Summary of Research Works
Wei-Ying Ma developed several technologies during his Ph.D. research at University of California at Santa Barbara, including one of the first content-based image retrieval systems on the Web (called Netra), the widely-used Gabor texture features for image retrieval, and one of the first practical image segmentation solutions for processing a large number and variety of natural scene images (which enables image retrieval systems to provide region-based search capabilities). He is also one of the first researchers to identify the problem of similarity measure in content-based image retrieval, and developed a machine learning approach to learn the similarity measure for image retrieval. In recent years, he has been leading a team at Microsoft Research Asia to develop a system to analyze large-scale multimedia data for automatic annotation.

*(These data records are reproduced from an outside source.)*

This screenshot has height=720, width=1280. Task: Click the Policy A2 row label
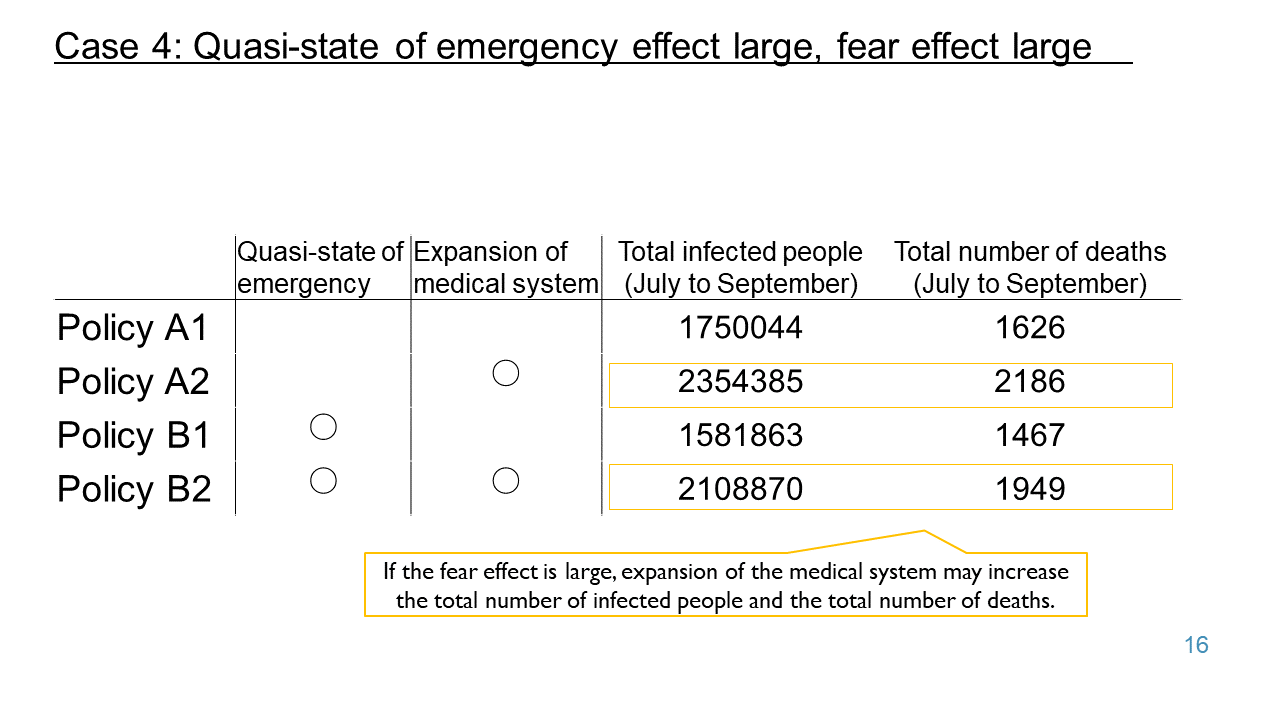tap(133, 382)
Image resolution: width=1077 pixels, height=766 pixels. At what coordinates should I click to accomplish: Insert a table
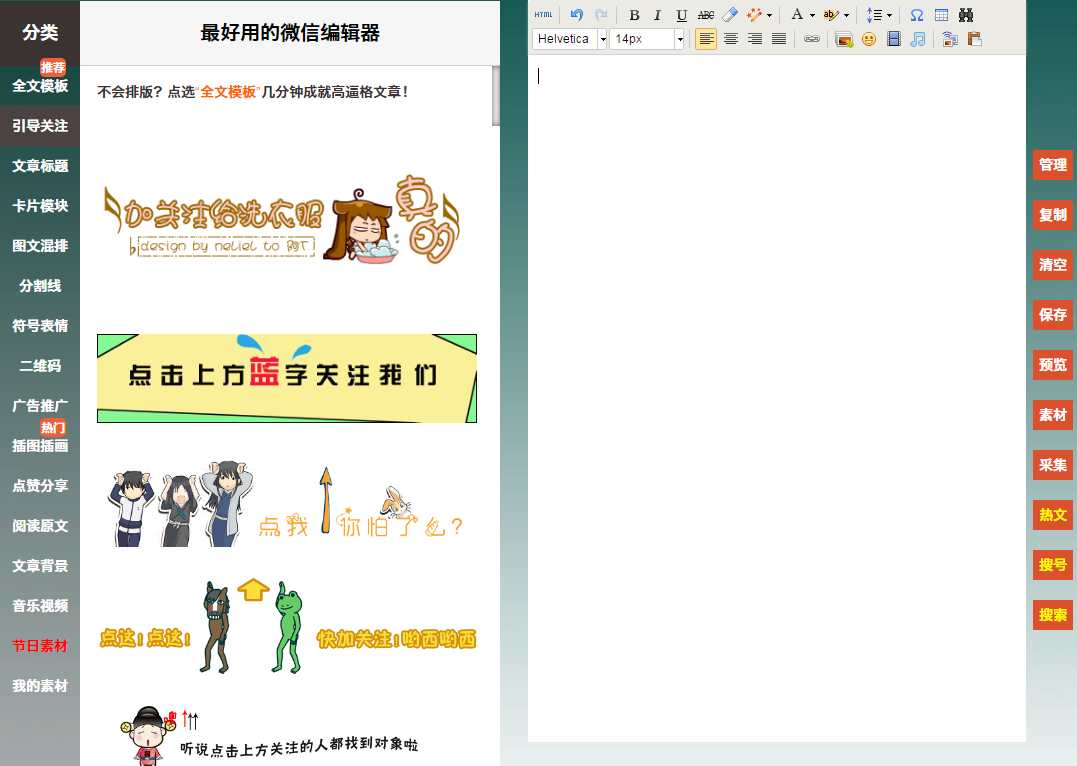(943, 14)
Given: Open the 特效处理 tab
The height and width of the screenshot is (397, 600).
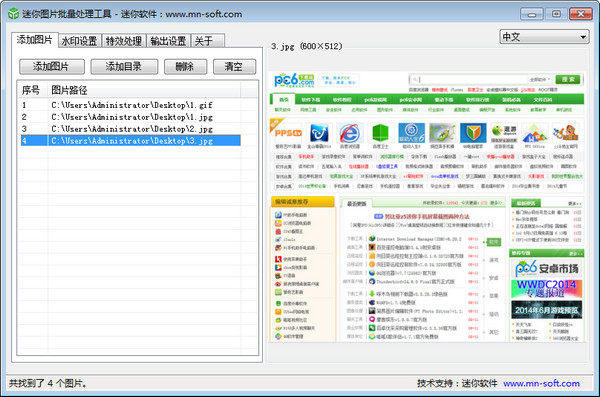Looking at the screenshot, I should pos(124,41).
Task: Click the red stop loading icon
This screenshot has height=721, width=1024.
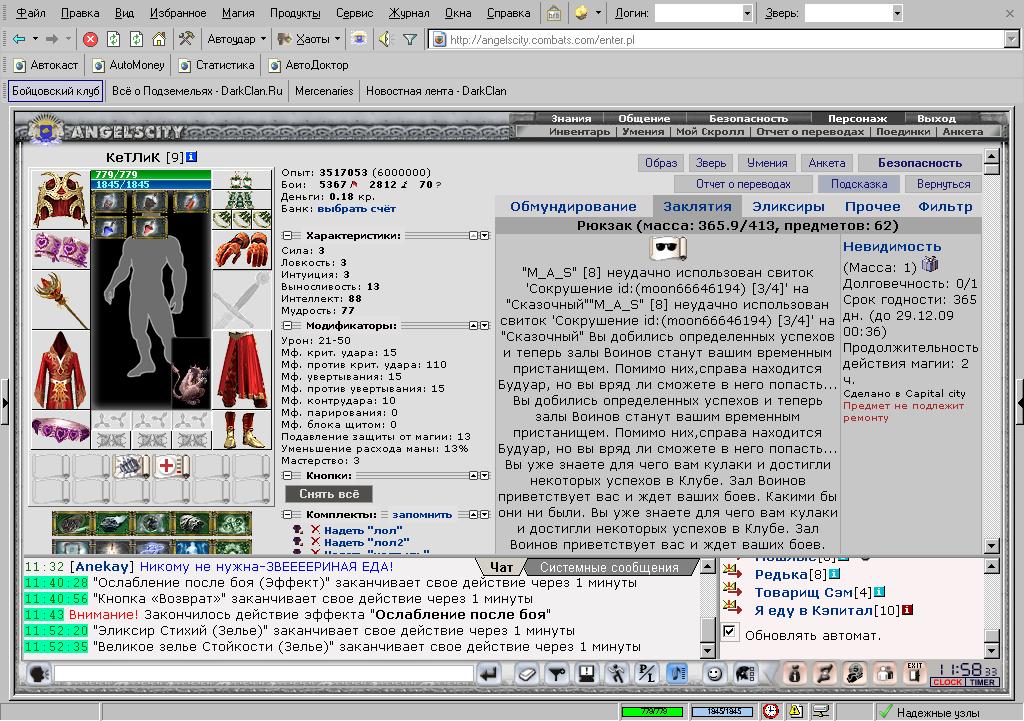Action: click(x=91, y=40)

Starting in 2003, Wei-Ying has expanded his research into general Web search and has applied many innovative ideas from image analysis and segmentation to Web page analysis and information extraction. In particular, he developed the first technique to analyze Web pages using visual cues and use the information to model the Web and extract structured data from Web pages. With these advanced Web-analysis techniques, Wei-Ying has led his team to develop a next-generation search engine that goes beyond traditional page-level relevance ranking. By extracting and integrating information about real-world entities such as people, places and things (e.g. products) from billions of public Web pages, his system creates a paradigm shift on Web search by enabling search queries, relevance ranking, and browsing and navigation of search results at the level of entities and objects. The resulting entity-level search engine – the first on the Web that provides automatic summaries of entities and allow users to navigate and explore their relationships – can be found at http://entitycube.research.microsoft.com (a Chinese-version of the search engine, called Renlifang, is also available at http://renlifang.msra.cn). He and his team also built the Microsoft academic search engine based on entity-level search technologies, which is available at http://academic.research.microsoft.com/. It provides many innovative ways to retrieve rank and explore scientific papers, conferences, journals, and authors based on their importance and relationship.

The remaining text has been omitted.